-- Aim of the exercise --
Look through the entries below for the line that contains "Viewport: 1020px width, 695px height.", then set down that line and each one after it exactly, through the last.

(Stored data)

--

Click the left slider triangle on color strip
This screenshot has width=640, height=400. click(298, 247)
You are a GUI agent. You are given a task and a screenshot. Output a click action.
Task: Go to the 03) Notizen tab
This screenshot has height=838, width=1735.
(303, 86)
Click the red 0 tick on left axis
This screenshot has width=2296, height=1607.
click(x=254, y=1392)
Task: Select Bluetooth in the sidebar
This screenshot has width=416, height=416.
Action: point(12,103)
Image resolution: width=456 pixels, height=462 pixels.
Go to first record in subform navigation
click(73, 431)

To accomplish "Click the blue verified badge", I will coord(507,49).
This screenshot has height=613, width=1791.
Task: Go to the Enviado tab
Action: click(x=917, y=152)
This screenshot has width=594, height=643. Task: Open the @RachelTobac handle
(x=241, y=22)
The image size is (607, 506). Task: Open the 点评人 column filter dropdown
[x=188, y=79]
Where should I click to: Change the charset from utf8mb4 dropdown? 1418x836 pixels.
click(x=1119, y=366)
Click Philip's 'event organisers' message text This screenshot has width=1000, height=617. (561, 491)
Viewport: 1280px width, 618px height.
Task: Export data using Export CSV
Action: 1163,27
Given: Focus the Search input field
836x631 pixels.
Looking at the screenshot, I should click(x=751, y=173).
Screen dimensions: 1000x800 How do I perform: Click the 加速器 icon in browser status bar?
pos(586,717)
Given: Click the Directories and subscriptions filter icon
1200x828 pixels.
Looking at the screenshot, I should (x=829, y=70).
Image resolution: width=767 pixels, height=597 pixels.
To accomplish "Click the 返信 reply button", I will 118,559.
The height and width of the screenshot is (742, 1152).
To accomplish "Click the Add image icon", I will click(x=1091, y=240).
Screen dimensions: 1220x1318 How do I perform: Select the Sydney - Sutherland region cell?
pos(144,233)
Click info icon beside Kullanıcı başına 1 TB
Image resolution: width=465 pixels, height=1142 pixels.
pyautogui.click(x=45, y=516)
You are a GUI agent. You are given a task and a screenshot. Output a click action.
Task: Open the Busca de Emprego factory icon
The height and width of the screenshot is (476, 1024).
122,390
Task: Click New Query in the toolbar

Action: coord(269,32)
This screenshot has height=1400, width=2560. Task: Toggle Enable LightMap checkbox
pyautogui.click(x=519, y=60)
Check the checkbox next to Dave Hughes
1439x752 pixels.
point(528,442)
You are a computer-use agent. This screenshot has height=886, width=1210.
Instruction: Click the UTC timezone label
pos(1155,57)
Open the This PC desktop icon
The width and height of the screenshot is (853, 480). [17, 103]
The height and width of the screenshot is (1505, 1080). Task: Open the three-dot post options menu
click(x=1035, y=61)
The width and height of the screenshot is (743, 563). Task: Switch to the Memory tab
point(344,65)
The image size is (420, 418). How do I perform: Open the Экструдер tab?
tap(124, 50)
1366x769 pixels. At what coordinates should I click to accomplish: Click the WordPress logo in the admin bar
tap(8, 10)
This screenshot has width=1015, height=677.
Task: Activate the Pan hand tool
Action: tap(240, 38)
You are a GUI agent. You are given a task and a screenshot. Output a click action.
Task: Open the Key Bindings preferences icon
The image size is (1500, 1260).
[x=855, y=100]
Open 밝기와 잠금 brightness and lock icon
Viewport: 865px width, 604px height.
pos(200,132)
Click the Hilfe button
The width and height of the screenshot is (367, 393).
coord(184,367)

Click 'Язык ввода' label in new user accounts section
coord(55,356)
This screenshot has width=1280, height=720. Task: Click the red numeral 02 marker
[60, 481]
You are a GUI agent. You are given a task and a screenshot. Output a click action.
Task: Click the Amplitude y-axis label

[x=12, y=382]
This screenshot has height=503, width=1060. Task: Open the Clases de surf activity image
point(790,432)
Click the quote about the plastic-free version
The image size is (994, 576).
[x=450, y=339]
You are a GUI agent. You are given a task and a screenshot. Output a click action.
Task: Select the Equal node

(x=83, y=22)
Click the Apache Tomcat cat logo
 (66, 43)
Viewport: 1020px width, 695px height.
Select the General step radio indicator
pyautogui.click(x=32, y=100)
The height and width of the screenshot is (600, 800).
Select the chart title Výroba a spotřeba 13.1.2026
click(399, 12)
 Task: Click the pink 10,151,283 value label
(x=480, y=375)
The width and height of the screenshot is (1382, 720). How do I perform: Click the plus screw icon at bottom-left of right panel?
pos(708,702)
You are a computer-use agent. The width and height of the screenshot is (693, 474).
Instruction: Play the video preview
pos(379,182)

--

-- Exercise answer --
Viewport: 1020px width, 695px height.
Select the General step radio indicator
pyautogui.click(x=32, y=100)
The height and width of the screenshot is (600, 800).
Select the chart title Výroba a spotřeba 13.1.2026
click(399, 12)
 Task: Click the pink 10,151,283 value label
(x=480, y=375)
The width and height of the screenshot is (1382, 720). How do I perform: Click the plus screw icon at bottom-left of right panel?
pos(708,702)
You are a computer-use agent. The width and height of the screenshot is (693, 474).
Instruction: Play the video preview
pos(379,182)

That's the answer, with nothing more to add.